> **TASKS TO CARRY OUT**:
A – Translate this sentence from the Crocker Grove text into Spanish: "These trees need to be kept on the landscape not be sent to the saw mill at taxpayer expense."
B – Retype the part of the Crocker Grove text starting with "Recreation also suffers" and going on through "in fire risk.".

Regardless, the (remaining) trees in the photo likely would have been logged according to “Community Protection Project” CPP guidelines that allow the logging of trees nearly eight feet around.

Recreation also suffers when we create homogenous, mechanically scarred and habitat-poor landscapes. Who wants to hike or bike for miles through such a boring landscape of trees of similar age and species? Not only are these heavily “treated” landscaped less appealing to humans and their wild cousins, they are also habitat poor and (perhaps counterintuitively) high in fire risk.

Above: Crocker Grove, Plumas County— this area of large conifers and aspen in a moist valley between Lake Davis and Portola is included in the CPP, already marked for removal from the Mapes Project, which was likely abandoned in part due to public opposition, enflamed by the USFS not waiting for public comment before going ahead and marking trees on the Lake Davis Trail.

Larger, fire-resilient and carbon storing trees marked for removal in Crocker Grove between Portola and Lake Davis in the name of fire mitigation. These trees need to be kept on the landscape not be sent to the saw mill at taxpayer expense. We’re paying the cost of the climate crisis every day and the CPP plan will make it worse.

> **DATASET CONTENT**:

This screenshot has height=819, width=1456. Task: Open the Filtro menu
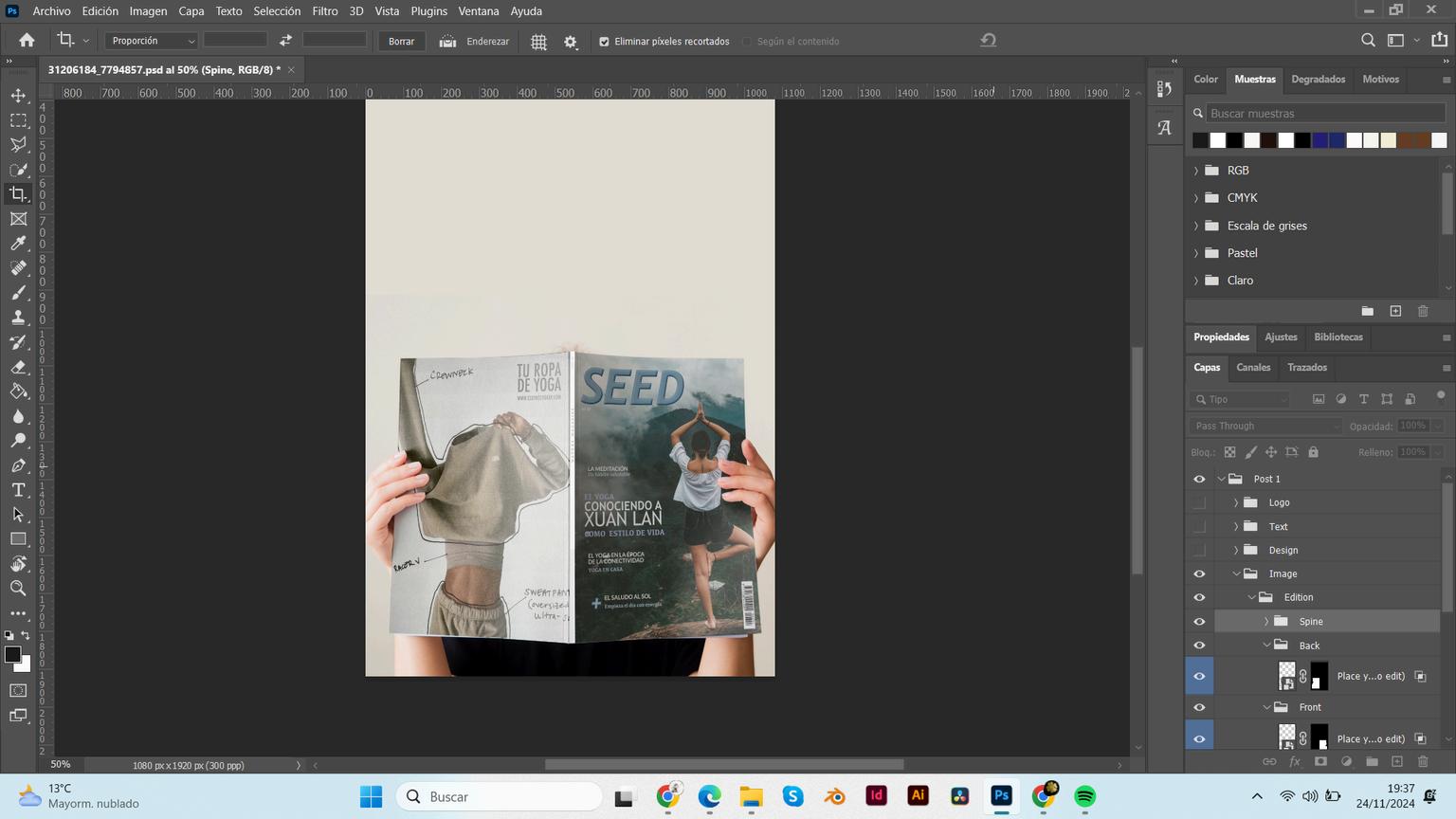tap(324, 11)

...

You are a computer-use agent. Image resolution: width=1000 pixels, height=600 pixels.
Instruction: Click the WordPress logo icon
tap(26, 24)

> **YOUR WRITTEN ANSWERS**:
A – Estos árboles deben mantenerse en el paisaje y no enviarse al aserradero a costa de los contribuyentes.

B –
Recreation also suffers when we create homogenous, mechanically scarred and habitat-poor landscapes. Who wants to hike or bike for miles through such a boring landscape of trees of similar age and species? Not only are these heavily “treated” landscaped less appealing to humans and their wild cousins, they are also habitat poor and (perhaps counterintuitively) high in fire risk.